I have a general question concerning using WAIC or LOOIC to compare Stan models that have been fit with and without measurement error (ME) in the brms package in R.
Every time that I have fit a model with ME it has had a substantially worse fit that the model with the same predictors fit without any ME specified. Is this always going to be the case? It is my understanding that if I have a well-motivated reason to include ME then I should fit it regardless to be more confident of any inferences made, but I’m hoping that someone can either direct me to some literature discussing this or give me some additional insight into this specific question regarding model comparison.
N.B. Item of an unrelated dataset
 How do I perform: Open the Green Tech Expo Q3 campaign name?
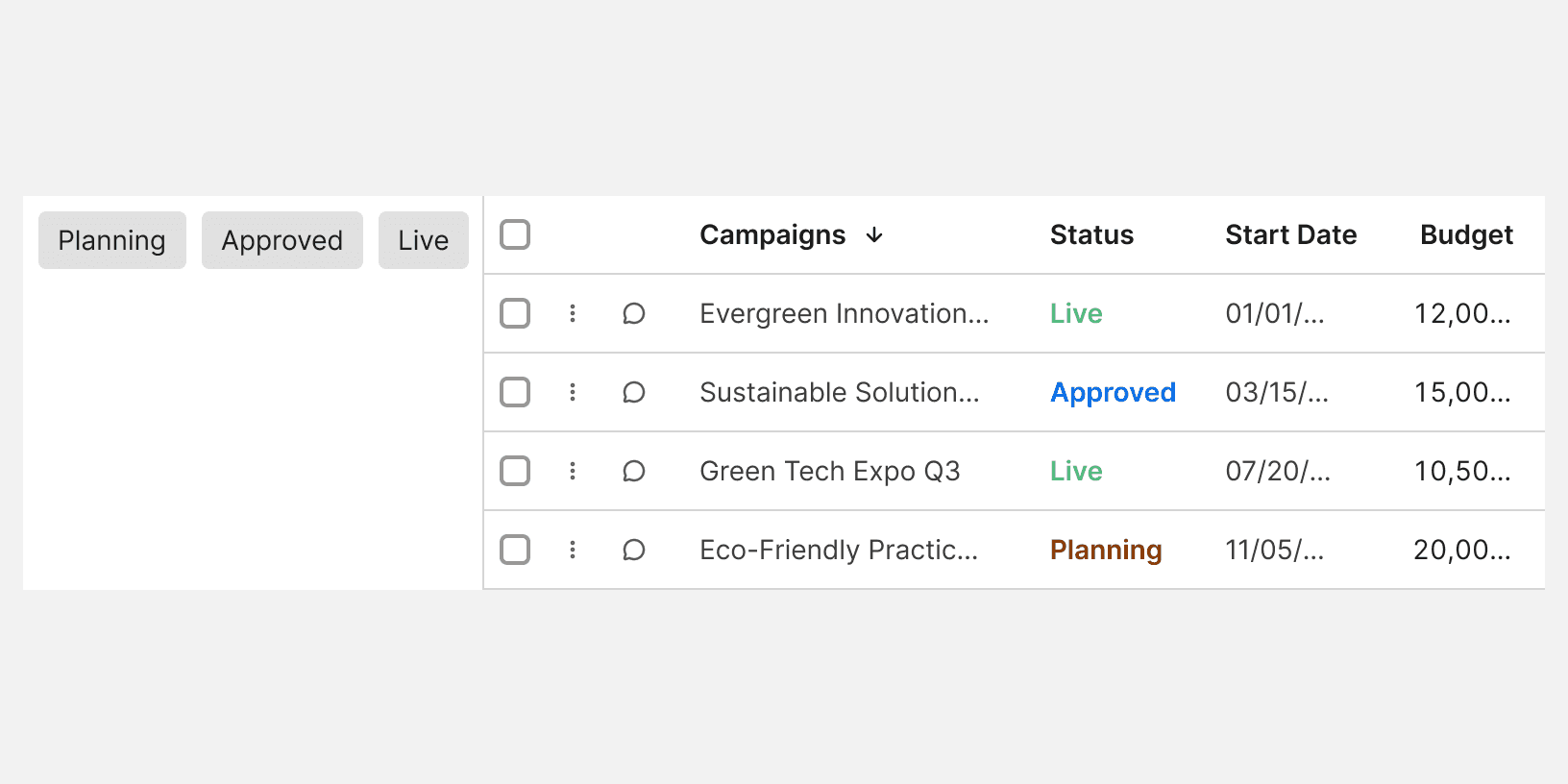(x=829, y=471)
LOO and WAIC are biased if the data are bad. So essentially you get better fit without measurement error but you would get worse predictive validity if you got a future data set that had measurement error. You would be way over confident that your prediction was correct because you weren’t taking into consideration problems with the data.
This may be why people don’t like measurement/imputation. It slows things down, you get wider CIs and no one ever replicates, so why bother?
Thanks for the reply. I’m glad to hear that I had the general right idea about comparing models with and without measurement error. I’m working hard to understand how these information criteria work, but I’m not a statistician by training, so the intricacies often go over my head.
In the types of data we deal with in my field, there is known measurement error, evidenced by many published papers. We just haven’t quite gotten to the point of including this in our models (and for many reasons, some of which you pointed out, I don’t think it will happen anytime soon).